Career Advice
Hospital Techies: potential to live long and prosperous
In an age when Barack Obama, if elected, plans to name the nation’s first chief technology officer (CTO), and technology behemoths Microsoft and Google are setting out to create vast repositories for personal health information, being a CTO or CIO (chief information officer) in the health care space never seemed like a savvier idea. A study presented to the House Steering Committee on Telehealth and Healthcare Informatics earlier this year cited that the country's health care system will require 40,000 additional health IT professionals (close to 40 percent) as the nation moves toward wider IT adoption.
In the health care field, CIOs are responsible for setting forth the organization's long-term strategies and managing hardware and software applications, while CTOs generally manage day-to-day operations and technology standards and practices. These tech positions, which can net up to $400,000 for administrators of large multi-hospital systems, are increasingly requiring an MBA or MHA (masters in health administration) and previous director-level IT experience in the health care field. Chief medical information officers (CMIO), technologically-oriented MDs who usually have either an MBA, MHA or MMM (master of medical management) and help tie together the medical and technological aspects of a health care setting, are becoming more commonplace too. To this end, medical informatics programs, like the Cleveland Clinic Medical Informatics Fellowship and the Yale University Medical Informatics Fellowship, are cropping up all over the nation to train these new doctors in the latest informatics.

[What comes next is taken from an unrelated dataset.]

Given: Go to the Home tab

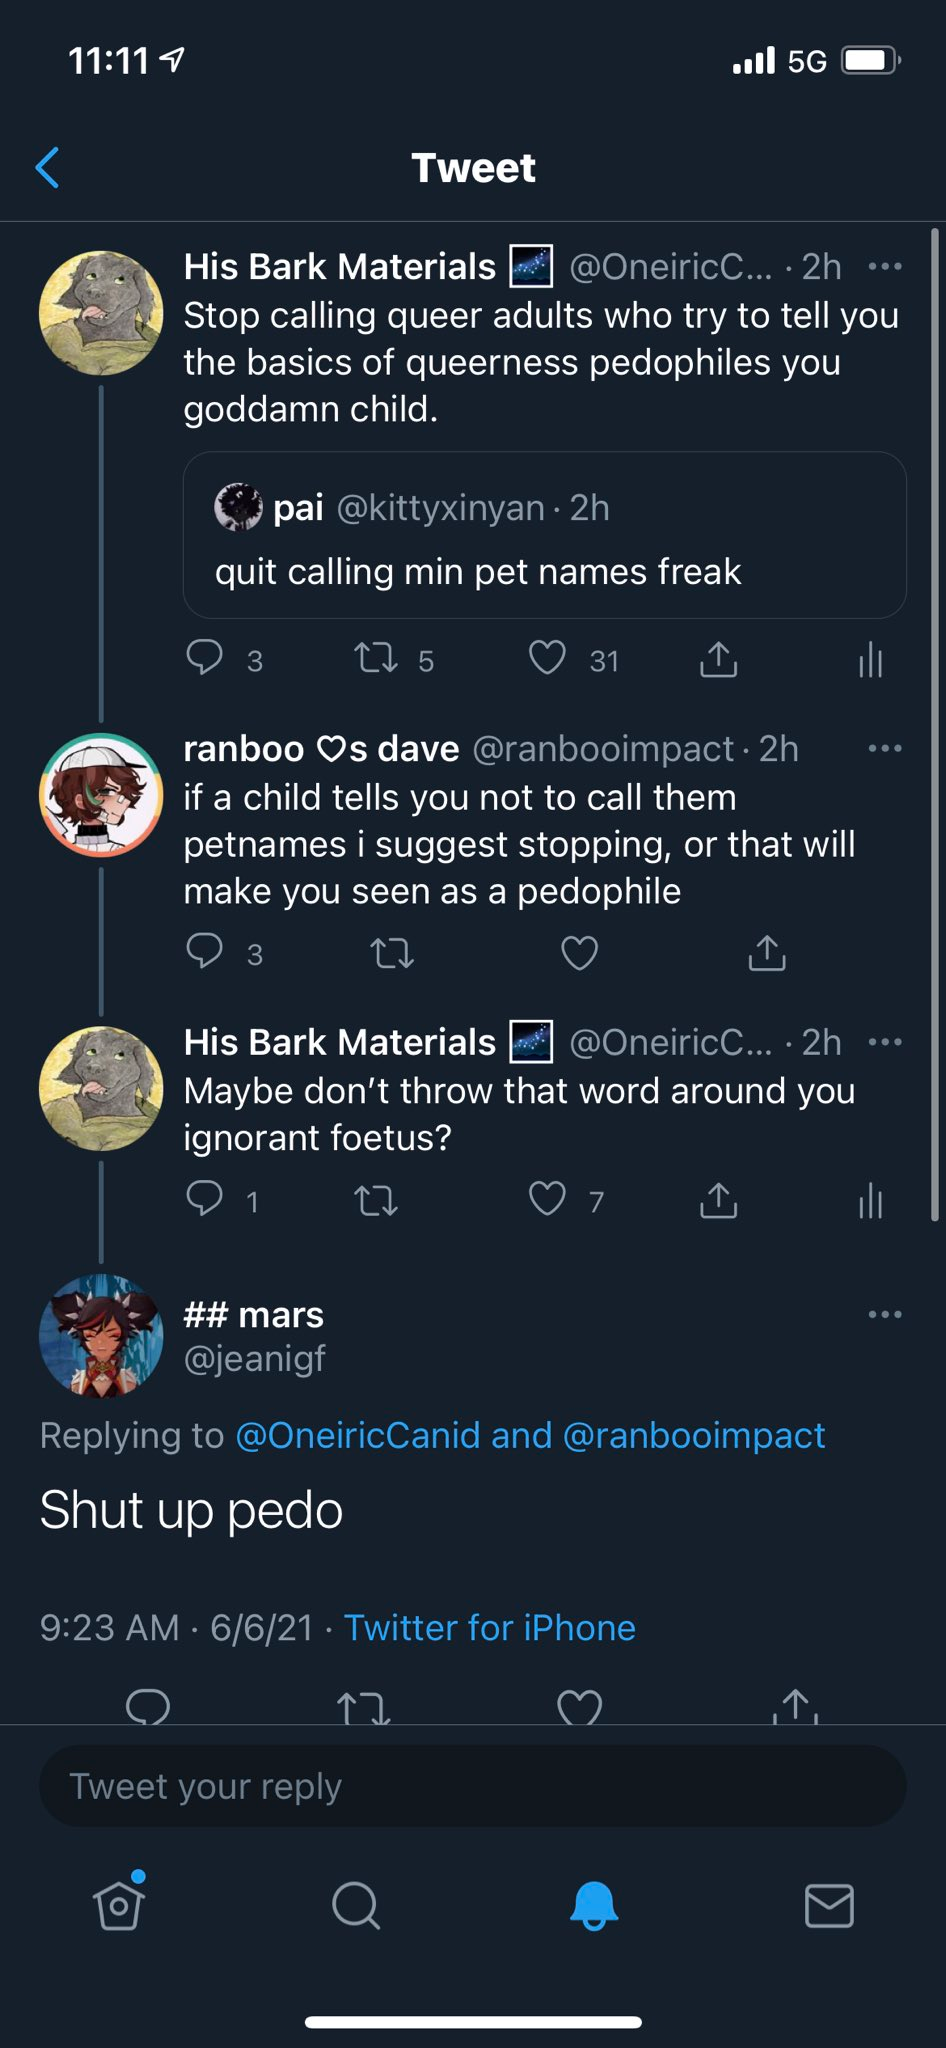Looking at the screenshot, I should click(119, 1903).
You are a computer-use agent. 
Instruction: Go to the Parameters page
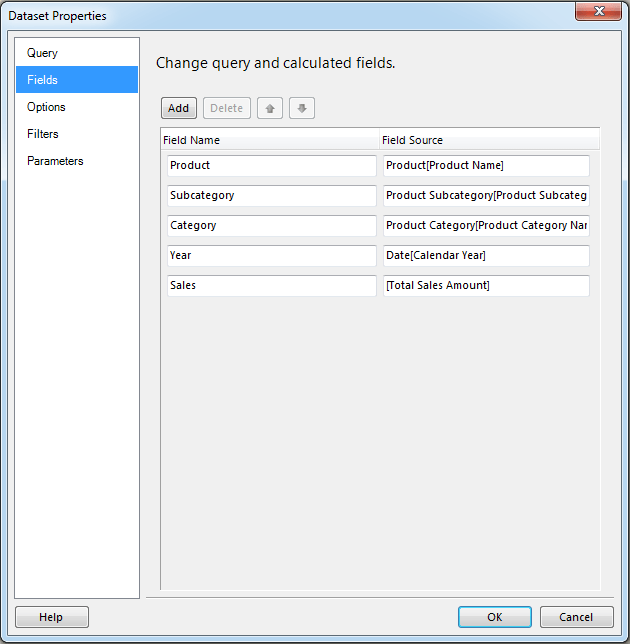pos(55,161)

With Google Health, Microsoft HealthVault and Dossia making partnerships with big health players like Cleveland Clinic and Kaiser Permanente, the proliferation of the$1.4 billion electronic personal health record market is only going to grow. President Bush also made it a goal to outfit all Americans with electronic health records by 2014, so that means the health care space will need a growing number of high-level techies to implement this infrastructure.
Even with the economic downturn we're facing, hospitals are still rolling out their EMR programs and moving forward with expansion projects: Johns Hopkins Hospital is moving full steam ahead with their $1.2 billion redevelopment project to replace half their inpatient beds and add two clinical towers, while Massachusetts General Hospital is set to open a 200,000square-foot outpatient center in Danvers in June 2009.
Health care 2.0 components like social networking will also add to health care IT growth. And recently with the ability to map your own DNA genome with a quick spit in a cup, there's no telling how many health care techies will be needed to data map all this. Combine these two in-demand fields of health care and IT and you've got economic gold that even Ben Bernanke can't undermine.